Here's an example of how one might use `torch.utils.data.WeightedRandomSampler` to sample training systems based on their PLI community cluster.

In [None]:
from torch.utils.data import WeightedRandomSampler

cluster_column = "pli_unique_qcov__50__community"

# Get train systems and their cluster labels
plindex = query_index(
    columns=["system_id", "entry_pdb_id", cluster_column], splits=["train"]
).drop_duplicates("system_id")

# Add the number of systems in each cluster to the dataframe
plindex = plindex.merge(
    plindex[cluster_column].value_counts().rename("cluster_num_systems"),
    left_on=cluster_column,
    right_index=True,
).reset_index(drop=True)

# Add the number of PDB entries in each cluster to the dataframe
plindex = plindex.merge(
    plindex.drop_duplicates("entry_pdb_id")[cluster_column]
    .value_counts()

:: Written request a ::
Which class does the code excerpt import from torch.utils.data?

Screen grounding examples
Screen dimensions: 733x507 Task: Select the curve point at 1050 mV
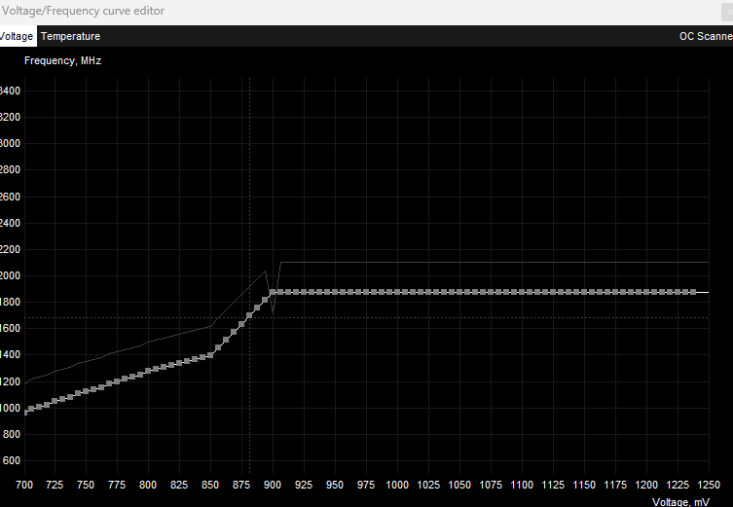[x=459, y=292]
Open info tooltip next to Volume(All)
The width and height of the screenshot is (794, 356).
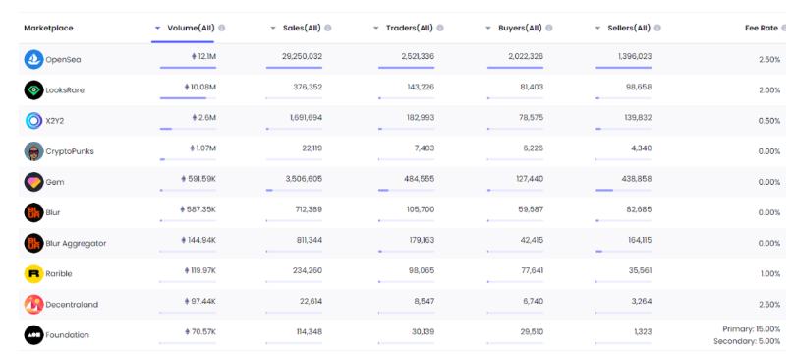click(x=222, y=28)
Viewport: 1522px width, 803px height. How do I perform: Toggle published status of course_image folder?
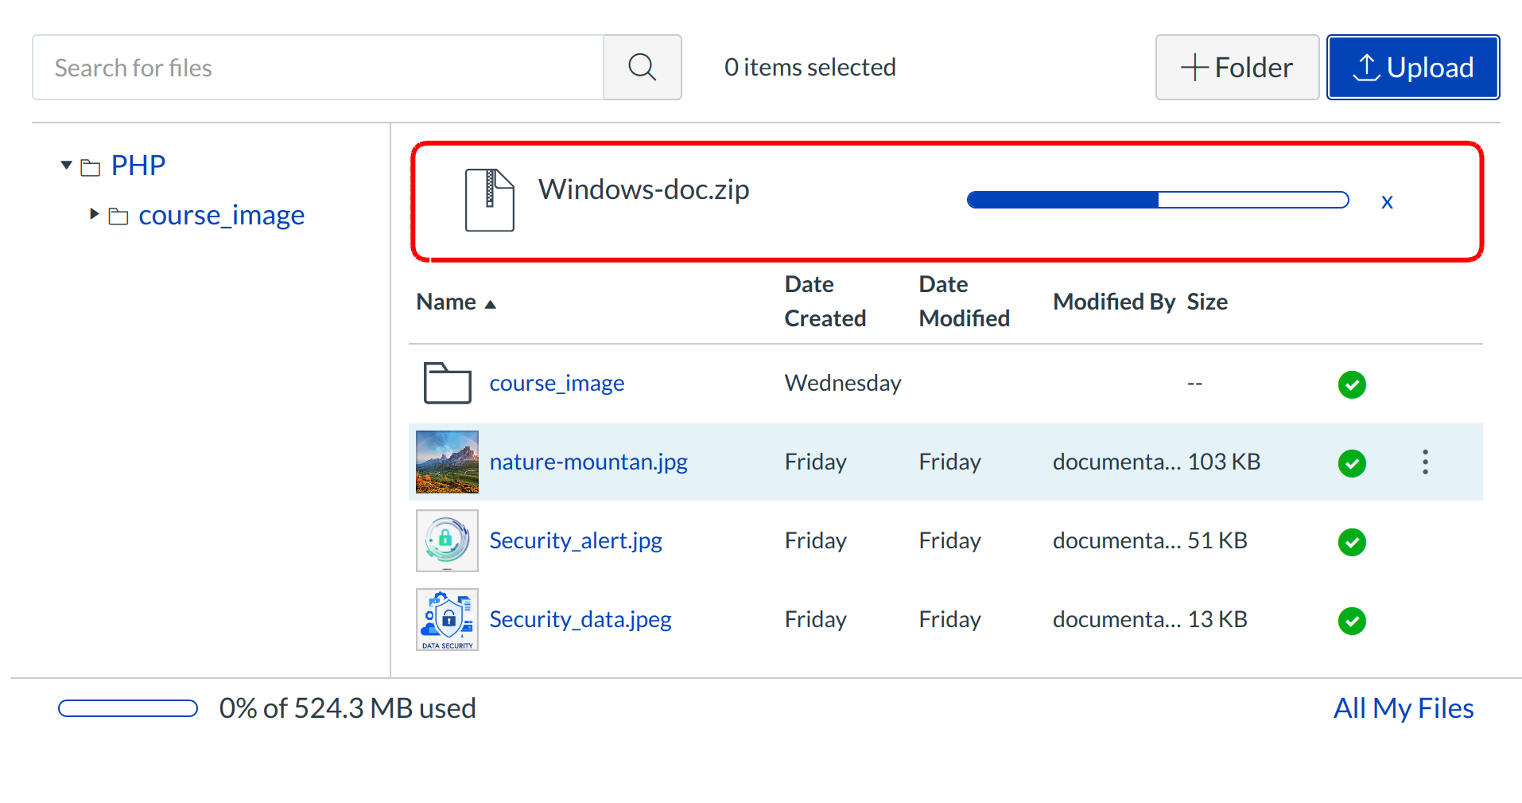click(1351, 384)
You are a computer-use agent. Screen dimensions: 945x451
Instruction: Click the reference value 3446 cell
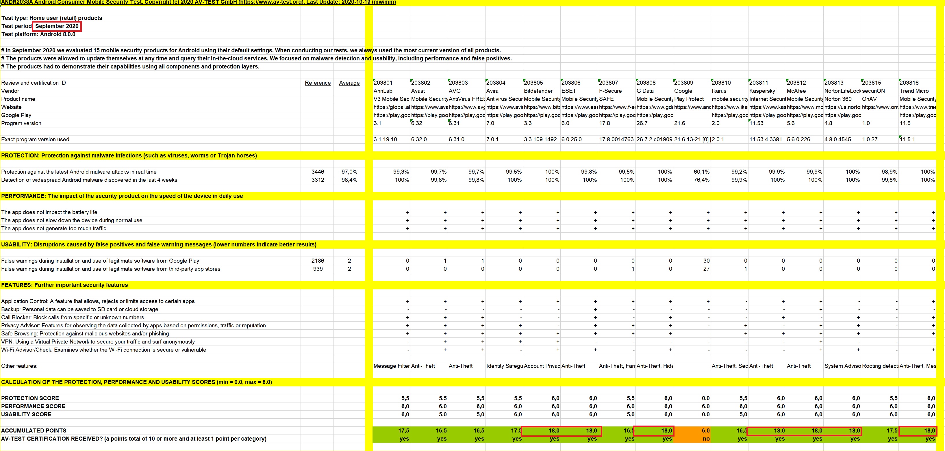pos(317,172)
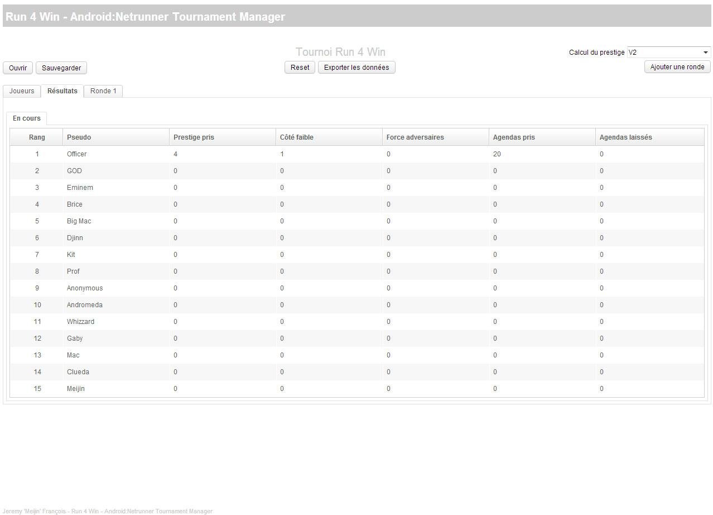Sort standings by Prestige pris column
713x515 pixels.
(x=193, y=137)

:: Written request b ::
Write out the screen grounding listing again, replacing "Screen dimensions" with "Display size" everywhere and leaving everything else as it is. Omit the pictures from your answer.

:: Full response a ::
WeightedRandomSampler

:: Full response b ::
Display size: 733x507 Task: Select the curve point at 1050 mV
[x=459, y=292]
Open info tooltip next to Volume(All)
The width and height of the screenshot is (794, 356).
click(x=222, y=28)
Viewport: 1522px width, 803px height. How do I perform: Toggle published status of course_image folder?
click(1351, 384)
You are a computer-use agent. Display size: 945x451
Instruction: Click the reference value 3446 cell
pos(317,172)
Sort standings by Prestige pris column
713x515 pixels.
(x=193, y=137)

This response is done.